=== Section Start ===

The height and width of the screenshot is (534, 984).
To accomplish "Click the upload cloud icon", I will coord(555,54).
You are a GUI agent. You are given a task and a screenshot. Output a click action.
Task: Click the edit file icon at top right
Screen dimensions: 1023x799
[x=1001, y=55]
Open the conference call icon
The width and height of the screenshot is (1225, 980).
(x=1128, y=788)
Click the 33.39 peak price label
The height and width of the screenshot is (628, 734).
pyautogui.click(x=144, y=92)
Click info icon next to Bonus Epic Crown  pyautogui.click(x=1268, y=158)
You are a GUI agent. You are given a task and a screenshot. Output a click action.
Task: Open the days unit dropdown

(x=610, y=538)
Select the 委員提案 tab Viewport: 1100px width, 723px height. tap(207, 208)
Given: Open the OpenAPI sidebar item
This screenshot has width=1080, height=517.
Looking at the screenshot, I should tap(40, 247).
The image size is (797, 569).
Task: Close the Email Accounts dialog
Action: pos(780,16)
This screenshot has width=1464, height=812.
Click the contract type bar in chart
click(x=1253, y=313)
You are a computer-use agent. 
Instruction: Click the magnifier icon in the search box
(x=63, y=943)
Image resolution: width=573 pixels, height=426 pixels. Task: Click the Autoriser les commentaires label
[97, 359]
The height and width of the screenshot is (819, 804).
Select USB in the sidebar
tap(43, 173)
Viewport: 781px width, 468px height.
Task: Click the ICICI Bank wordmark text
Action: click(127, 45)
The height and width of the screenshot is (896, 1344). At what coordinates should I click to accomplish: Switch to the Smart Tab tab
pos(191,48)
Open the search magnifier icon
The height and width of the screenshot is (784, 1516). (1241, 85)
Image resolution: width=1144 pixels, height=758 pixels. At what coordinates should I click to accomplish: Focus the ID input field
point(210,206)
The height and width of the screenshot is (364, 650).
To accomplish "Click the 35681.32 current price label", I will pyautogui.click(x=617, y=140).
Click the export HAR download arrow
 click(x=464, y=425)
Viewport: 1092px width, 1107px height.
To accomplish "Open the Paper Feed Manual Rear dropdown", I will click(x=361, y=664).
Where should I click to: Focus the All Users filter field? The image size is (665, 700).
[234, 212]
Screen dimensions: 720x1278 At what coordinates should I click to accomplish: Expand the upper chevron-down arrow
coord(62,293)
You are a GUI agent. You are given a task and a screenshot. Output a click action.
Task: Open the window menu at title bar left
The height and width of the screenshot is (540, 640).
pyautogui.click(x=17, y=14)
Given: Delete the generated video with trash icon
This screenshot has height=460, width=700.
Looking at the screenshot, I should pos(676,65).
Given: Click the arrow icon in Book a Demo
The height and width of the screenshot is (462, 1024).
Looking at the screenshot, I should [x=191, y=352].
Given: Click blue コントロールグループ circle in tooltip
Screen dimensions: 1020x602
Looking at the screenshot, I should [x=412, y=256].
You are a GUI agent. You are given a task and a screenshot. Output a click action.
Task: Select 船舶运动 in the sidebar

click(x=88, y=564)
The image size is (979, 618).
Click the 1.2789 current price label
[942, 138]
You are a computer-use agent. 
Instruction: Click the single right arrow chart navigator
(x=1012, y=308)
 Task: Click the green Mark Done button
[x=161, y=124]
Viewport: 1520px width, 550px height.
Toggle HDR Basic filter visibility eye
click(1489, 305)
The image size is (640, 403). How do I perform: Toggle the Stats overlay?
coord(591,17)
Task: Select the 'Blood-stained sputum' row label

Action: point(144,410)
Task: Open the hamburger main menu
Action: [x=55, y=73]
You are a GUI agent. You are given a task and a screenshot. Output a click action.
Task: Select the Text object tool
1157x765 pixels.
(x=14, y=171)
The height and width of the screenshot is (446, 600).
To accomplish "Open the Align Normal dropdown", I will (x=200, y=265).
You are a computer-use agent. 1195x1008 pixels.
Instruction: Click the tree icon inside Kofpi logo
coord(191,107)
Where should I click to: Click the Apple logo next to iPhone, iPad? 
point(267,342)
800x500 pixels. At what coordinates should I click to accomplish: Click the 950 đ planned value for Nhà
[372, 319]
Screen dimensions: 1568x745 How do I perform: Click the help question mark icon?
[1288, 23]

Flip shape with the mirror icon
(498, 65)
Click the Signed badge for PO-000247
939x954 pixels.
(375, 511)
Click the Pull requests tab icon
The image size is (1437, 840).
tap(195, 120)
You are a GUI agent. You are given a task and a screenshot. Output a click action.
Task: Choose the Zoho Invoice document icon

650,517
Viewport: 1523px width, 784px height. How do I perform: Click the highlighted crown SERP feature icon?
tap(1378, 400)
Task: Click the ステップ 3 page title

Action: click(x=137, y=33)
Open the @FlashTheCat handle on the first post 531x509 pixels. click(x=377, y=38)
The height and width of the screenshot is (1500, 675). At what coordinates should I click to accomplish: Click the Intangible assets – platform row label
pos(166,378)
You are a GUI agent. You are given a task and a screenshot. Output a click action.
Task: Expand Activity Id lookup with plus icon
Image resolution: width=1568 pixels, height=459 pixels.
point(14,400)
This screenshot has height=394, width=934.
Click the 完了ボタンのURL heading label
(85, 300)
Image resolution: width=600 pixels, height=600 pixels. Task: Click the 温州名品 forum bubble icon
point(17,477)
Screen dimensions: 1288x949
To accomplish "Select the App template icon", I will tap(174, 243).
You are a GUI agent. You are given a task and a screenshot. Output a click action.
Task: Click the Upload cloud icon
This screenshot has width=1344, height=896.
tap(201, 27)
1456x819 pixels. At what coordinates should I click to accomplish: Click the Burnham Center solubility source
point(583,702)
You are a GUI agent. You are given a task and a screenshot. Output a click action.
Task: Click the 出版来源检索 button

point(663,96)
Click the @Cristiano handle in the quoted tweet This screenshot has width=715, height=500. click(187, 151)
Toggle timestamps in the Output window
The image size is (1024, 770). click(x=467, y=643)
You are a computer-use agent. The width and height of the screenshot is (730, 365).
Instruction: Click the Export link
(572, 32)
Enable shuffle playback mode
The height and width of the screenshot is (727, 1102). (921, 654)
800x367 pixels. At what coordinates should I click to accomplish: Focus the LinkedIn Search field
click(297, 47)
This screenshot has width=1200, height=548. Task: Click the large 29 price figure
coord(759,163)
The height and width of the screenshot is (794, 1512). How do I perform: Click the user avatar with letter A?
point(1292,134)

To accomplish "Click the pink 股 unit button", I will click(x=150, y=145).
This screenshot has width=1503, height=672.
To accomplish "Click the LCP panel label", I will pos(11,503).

=== Section End ===

--- About this task ---
Every entry is to be repeated exactly as it stands.

--- Response ---
The height and width of the screenshot is (534, 984).
To accomplish "Click the upload cloud icon", I will coord(555,54).
You are a GUI agent. You are given a task and a screenshot. Output a click action.
Task: Click the edit file icon at top right
Screen dimensions: 1023x799
[x=1001, y=55]
Open the conference call icon
The width and height of the screenshot is (1225, 980).
(x=1128, y=788)
Click the 33.39 peak price label
The height and width of the screenshot is (628, 734).
pyautogui.click(x=144, y=92)
Click info icon next to Bonus Epic Crown  pyautogui.click(x=1268, y=158)
You are a GUI agent. You are given a task and a screenshot. Output a click action.
Task: Open the days unit dropdown

(x=610, y=538)
Select the 委員提案 tab Viewport: 1100px width, 723px height. tap(207, 208)
Given: Open the OpenAPI sidebar item
This screenshot has width=1080, height=517.
Looking at the screenshot, I should tap(40, 247).
The image size is (797, 569).
Task: Close the Email Accounts dialog
Action: pos(780,16)
This screenshot has width=1464, height=812.
Click the contract type bar in chart
click(x=1253, y=313)
You are a computer-use agent. 
Instruction: Click the magnifier icon in the search box
(x=63, y=943)
Image resolution: width=573 pixels, height=426 pixels. Task: Click the Autoriser les commentaires label
[97, 359]
The height and width of the screenshot is (819, 804).
Select USB in the sidebar
tap(43, 173)
Viewport: 781px width, 468px height.
Task: Click the ICICI Bank wordmark text
Action: click(127, 45)
The height and width of the screenshot is (896, 1344). At what coordinates should I click to accomplish: Switch to the Smart Tab tab
pos(191,48)
Open the search magnifier icon
The height and width of the screenshot is (784, 1516). (1241, 85)
Image resolution: width=1144 pixels, height=758 pixels. At what coordinates should I click to accomplish: Focus the ID input field
point(210,206)
The height and width of the screenshot is (364, 650).
To accomplish "Click the 35681.32 current price label", I will pyautogui.click(x=617, y=140).
Click the export HAR download arrow
 click(x=464, y=425)
Viewport: 1092px width, 1107px height.
To accomplish "Open the Paper Feed Manual Rear dropdown", I will click(x=361, y=664).
Where should I click to: Focus the All Users filter field? The image size is (665, 700).
[234, 212]
Screen dimensions: 720x1278 At what coordinates should I click to accomplish: Expand the upper chevron-down arrow
coord(62,293)
You are a GUI agent. You are given a task and a screenshot. Output a click action.
Task: Open the window menu at title bar left
The height and width of the screenshot is (540, 640).
pyautogui.click(x=17, y=14)
Given: Delete the generated video with trash icon
This screenshot has height=460, width=700.
Looking at the screenshot, I should pos(676,65).
Given: Click the arrow icon in Book a Demo
The height and width of the screenshot is (462, 1024).
Looking at the screenshot, I should [x=191, y=352].
Given: Click blue コントロールグループ circle in tooltip
Screen dimensions: 1020x602
Looking at the screenshot, I should [x=412, y=256].
You are a GUI agent. You are given a task and a screenshot. Output a click action.
Task: Select 船舶运动 in the sidebar

click(x=88, y=564)
The image size is (979, 618).
Click the 1.2789 current price label
[942, 138]
You are a computer-use agent. 
Instruction: Click the single right arrow chart navigator
(x=1012, y=308)
 Task: Click the green Mark Done button
[x=161, y=124]
Viewport: 1520px width, 550px height.
Toggle HDR Basic filter visibility eye
click(1489, 305)
The image size is (640, 403). How do I perform: Toggle the Stats overlay?
coord(591,17)
Task: Select the 'Blood-stained sputum' row label

Action: point(144,410)
Task: Open the hamburger main menu
Action: [x=55, y=73]
You are a GUI agent. You are given a task and a screenshot. Output a click action.
Task: Select the Text object tool
1157x765 pixels.
(x=14, y=171)
The height and width of the screenshot is (446, 600).
To accomplish "Open the Align Normal dropdown", I will (x=200, y=265).
You are a computer-use agent. 1195x1008 pixels.
Instruction: Click the tree icon inside Kofpi logo
coord(191,107)
Where should I click to: Click the Apple logo next to iPhone, iPad? 
point(267,342)
800x500 pixels. At what coordinates should I click to accomplish: Click the 950 đ planned value for Nhà
[372, 319]
Screen dimensions: 1568x745 How do I perform: Click the help question mark icon?
[1288, 23]

Flip shape with the mirror icon
(498, 65)
Click the Signed badge for PO-000247
939x954 pixels.
(375, 511)
Click the Pull requests tab icon
The image size is (1437, 840).
tap(195, 120)
You are a GUI agent. You are given a task and a screenshot. Output a click action.
Task: Choose the Zoho Invoice document icon

650,517
Viewport: 1523px width, 784px height. How do I perform: Click the highlighted crown SERP feature icon?
tap(1378, 400)
Task: Click the ステップ 3 page title

Action: click(x=137, y=33)
Open the @FlashTheCat handle on the first post 531x509 pixels. click(x=377, y=38)
The height and width of the screenshot is (1500, 675). At what coordinates should I click to accomplish: Click the Intangible assets – platform row label
pos(166,378)
You are a GUI agent. You are given a task and a screenshot. Output a click action.
Task: Expand Activity Id lookup with plus icon
Image resolution: width=1568 pixels, height=459 pixels.
point(14,400)
This screenshot has height=394, width=934.
Click the 完了ボタンのURL heading label
(85, 300)
Image resolution: width=600 pixels, height=600 pixels. Task: Click the 温州名品 forum bubble icon
point(17,477)
Screen dimensions: 1288x949
To accomplish "Select the App template icon", I will tap(174, 243).
You are a GUI agent. You are given a task and a screenshot. Output a click action.
Task: Click the Upload cloud icon
This screenshot has width=1344, height=896.
tap(201, 27)
1456x819 pixels. At what coordinates should I click to accomplish: Click the Burnham Center solubility source
point(583,702)
You are a GUI agent. You are given a task and a screenshot. Output a click action.
Task: Click the 出版来源检索 button

point(663,96)
Click the @Cristiano handle in the quoted tweet This screenshot has width=715, height=500. click(187, 151)
Toggle timestamps in the Output window
The image size is (1024, 770). click(x=467, y=643)
You are a computer-use agent. The width and height of the screenshot is (730, 365).
Instruction: Click the Export link
(572, 32)
Enable shuffle playback mode
The height and width of the screenshot is (727, 1102). (921, 654)
800x367 pixels. At what coordinates should I click to accomplish: Focus the LinkedIn Search field
click(297, 47)
This screenshot has width=1200, height=548. Task: Click the large 29 price figure
coord(759,163)
The height and width of the screenshot is (794, 1512). How do I perform: Click the user avatar with letter A?
point(1292,134)

To accomplish "Click the pink 股 unit button", I will click(x=150, y=145).
This screenshot has width=1503, height=672.
To accomplish "Click the LCP panel label", I will pos(11,503).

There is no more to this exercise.